◆ Problem
Using the records below, copy every line that holds the string "beside".

-- Material supplied follows --

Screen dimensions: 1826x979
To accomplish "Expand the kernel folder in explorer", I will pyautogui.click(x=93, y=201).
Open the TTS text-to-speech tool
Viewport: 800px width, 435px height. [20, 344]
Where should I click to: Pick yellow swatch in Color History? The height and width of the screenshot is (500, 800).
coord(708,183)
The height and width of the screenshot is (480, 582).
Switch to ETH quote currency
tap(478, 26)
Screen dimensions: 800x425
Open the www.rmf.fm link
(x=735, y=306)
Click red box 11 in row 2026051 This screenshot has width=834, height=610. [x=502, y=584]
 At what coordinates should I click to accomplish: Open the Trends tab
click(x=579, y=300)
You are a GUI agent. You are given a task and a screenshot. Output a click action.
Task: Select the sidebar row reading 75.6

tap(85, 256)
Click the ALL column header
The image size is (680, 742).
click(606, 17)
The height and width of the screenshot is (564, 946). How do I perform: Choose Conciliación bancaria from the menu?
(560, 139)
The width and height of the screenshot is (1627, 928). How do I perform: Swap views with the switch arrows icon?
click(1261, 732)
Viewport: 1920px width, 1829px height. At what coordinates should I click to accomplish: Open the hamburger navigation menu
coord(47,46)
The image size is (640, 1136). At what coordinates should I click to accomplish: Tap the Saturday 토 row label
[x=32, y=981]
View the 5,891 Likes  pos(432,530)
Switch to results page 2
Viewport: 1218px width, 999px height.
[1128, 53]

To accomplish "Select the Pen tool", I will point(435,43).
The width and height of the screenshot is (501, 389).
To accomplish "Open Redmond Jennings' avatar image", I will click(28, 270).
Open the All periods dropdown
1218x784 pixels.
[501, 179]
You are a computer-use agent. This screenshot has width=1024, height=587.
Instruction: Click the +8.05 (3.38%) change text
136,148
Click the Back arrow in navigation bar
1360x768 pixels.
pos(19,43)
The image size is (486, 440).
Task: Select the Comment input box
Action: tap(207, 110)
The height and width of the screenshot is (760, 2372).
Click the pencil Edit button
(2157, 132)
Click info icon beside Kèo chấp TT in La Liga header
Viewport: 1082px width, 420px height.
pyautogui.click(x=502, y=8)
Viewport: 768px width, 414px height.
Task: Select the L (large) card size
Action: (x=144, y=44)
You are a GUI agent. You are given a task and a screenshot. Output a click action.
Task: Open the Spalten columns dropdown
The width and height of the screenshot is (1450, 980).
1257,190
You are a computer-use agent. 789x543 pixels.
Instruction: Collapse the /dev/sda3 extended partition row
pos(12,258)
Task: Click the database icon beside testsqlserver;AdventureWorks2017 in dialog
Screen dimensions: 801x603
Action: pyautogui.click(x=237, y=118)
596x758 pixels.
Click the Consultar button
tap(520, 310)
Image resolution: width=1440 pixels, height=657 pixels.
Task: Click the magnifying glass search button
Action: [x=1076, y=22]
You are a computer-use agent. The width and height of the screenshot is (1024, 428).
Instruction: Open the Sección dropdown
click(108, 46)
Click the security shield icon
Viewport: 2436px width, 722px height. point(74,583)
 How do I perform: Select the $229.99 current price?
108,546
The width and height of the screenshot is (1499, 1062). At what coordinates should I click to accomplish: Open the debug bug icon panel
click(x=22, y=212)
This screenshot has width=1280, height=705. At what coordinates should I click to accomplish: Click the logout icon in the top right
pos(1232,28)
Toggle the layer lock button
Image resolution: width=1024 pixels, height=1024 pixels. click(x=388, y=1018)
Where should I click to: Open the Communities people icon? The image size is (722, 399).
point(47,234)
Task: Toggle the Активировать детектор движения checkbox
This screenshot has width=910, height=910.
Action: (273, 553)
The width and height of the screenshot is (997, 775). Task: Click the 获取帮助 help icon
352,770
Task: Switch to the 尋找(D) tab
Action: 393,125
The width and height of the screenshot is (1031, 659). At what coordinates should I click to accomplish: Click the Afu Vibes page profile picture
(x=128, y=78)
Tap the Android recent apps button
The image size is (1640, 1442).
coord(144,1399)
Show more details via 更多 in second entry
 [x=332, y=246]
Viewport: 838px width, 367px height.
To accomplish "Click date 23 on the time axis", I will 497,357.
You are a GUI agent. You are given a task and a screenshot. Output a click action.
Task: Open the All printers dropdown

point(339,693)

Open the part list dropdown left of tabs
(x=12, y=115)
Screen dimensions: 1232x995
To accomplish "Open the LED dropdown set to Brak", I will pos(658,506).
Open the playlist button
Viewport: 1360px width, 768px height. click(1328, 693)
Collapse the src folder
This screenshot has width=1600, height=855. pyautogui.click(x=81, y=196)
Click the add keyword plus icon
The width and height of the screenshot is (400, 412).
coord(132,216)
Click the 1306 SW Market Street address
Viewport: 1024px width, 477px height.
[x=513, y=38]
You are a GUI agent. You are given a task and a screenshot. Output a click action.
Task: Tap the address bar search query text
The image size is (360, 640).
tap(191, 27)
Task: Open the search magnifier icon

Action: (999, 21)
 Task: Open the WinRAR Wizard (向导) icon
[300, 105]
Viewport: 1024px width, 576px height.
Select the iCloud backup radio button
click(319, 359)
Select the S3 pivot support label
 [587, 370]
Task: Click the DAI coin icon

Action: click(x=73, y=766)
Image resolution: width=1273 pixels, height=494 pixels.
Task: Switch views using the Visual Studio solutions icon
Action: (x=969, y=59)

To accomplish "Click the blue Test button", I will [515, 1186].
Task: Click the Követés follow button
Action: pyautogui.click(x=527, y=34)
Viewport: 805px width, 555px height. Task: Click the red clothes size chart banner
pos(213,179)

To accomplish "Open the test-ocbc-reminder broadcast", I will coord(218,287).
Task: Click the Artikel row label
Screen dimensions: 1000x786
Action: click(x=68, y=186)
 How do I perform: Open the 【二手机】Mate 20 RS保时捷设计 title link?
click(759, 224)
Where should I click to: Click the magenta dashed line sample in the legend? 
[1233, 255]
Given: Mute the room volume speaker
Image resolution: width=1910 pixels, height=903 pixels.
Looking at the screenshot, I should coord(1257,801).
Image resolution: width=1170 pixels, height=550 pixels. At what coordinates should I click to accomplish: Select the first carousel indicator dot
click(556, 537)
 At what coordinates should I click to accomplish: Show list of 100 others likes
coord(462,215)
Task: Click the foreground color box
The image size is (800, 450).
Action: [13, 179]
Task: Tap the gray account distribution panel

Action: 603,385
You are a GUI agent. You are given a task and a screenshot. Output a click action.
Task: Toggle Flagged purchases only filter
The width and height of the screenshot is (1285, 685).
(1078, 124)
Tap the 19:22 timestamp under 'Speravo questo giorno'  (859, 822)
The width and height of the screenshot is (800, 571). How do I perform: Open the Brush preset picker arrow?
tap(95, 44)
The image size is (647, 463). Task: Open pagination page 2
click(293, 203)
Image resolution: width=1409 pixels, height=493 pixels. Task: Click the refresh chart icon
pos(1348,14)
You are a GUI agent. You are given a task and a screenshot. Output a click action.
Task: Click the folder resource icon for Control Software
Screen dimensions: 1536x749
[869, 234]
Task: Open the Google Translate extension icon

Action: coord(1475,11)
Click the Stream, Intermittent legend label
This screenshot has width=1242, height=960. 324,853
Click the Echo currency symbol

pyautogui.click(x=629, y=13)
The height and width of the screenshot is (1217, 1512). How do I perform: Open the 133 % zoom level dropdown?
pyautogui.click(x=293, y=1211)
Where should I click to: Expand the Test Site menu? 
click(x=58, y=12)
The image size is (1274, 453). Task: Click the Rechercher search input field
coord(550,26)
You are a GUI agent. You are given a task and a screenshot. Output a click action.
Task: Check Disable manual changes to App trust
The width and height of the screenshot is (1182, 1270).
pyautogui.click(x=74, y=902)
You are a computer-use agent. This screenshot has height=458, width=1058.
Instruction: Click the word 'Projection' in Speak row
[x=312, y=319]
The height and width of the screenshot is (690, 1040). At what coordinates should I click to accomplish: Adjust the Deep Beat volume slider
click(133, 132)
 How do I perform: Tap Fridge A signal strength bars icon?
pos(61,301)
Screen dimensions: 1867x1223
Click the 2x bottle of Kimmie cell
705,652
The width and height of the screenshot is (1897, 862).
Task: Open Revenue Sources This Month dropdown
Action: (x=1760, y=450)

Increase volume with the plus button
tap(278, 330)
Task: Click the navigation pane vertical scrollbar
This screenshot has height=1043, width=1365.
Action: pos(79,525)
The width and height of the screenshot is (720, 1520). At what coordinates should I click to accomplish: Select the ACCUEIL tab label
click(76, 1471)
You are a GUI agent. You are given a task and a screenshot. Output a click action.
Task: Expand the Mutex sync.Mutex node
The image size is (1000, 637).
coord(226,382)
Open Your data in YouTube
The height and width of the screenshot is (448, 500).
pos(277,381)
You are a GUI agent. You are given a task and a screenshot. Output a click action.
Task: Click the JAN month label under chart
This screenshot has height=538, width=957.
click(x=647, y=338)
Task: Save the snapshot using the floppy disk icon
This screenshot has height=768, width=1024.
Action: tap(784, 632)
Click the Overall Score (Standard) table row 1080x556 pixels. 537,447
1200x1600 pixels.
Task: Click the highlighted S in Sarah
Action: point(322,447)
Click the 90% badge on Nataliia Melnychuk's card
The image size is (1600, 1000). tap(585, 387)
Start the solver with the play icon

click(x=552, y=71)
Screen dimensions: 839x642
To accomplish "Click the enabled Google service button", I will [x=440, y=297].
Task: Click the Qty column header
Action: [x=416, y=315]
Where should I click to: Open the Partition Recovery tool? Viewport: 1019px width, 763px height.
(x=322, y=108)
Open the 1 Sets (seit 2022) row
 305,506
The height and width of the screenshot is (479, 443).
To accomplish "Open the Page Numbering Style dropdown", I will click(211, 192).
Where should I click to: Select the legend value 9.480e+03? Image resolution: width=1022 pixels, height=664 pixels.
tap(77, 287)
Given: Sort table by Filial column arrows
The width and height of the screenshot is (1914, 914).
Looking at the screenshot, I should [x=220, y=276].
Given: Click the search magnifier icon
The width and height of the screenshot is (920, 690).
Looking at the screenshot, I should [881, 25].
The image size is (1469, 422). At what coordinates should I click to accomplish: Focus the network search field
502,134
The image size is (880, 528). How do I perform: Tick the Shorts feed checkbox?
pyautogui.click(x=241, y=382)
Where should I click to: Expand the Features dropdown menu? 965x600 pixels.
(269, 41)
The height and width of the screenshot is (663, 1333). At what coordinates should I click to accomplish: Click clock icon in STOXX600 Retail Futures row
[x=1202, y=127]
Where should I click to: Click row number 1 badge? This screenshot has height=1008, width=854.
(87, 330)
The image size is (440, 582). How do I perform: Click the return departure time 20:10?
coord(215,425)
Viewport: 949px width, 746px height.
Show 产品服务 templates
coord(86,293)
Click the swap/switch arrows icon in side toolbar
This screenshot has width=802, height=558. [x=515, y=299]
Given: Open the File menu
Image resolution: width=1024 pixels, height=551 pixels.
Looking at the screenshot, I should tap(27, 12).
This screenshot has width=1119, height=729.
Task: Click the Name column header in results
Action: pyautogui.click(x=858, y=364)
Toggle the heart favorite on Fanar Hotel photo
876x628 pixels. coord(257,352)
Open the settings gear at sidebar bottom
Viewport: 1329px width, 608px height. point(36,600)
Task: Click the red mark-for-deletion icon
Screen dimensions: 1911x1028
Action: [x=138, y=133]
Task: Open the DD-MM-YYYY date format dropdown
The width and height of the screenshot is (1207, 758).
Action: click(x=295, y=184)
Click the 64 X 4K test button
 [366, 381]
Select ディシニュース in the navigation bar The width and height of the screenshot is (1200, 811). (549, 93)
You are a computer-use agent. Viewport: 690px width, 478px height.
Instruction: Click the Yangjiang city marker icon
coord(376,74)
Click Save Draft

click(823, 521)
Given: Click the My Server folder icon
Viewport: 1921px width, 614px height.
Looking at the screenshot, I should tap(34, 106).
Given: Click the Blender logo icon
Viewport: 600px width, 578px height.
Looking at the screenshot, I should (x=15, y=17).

-- Material supplied concluded --

◆ Exercise response
Click info icon beside Kèo chấp TT in La Liga header
Task: Click the database icon beside testsqlserver;AdventureWorks2017 in dialog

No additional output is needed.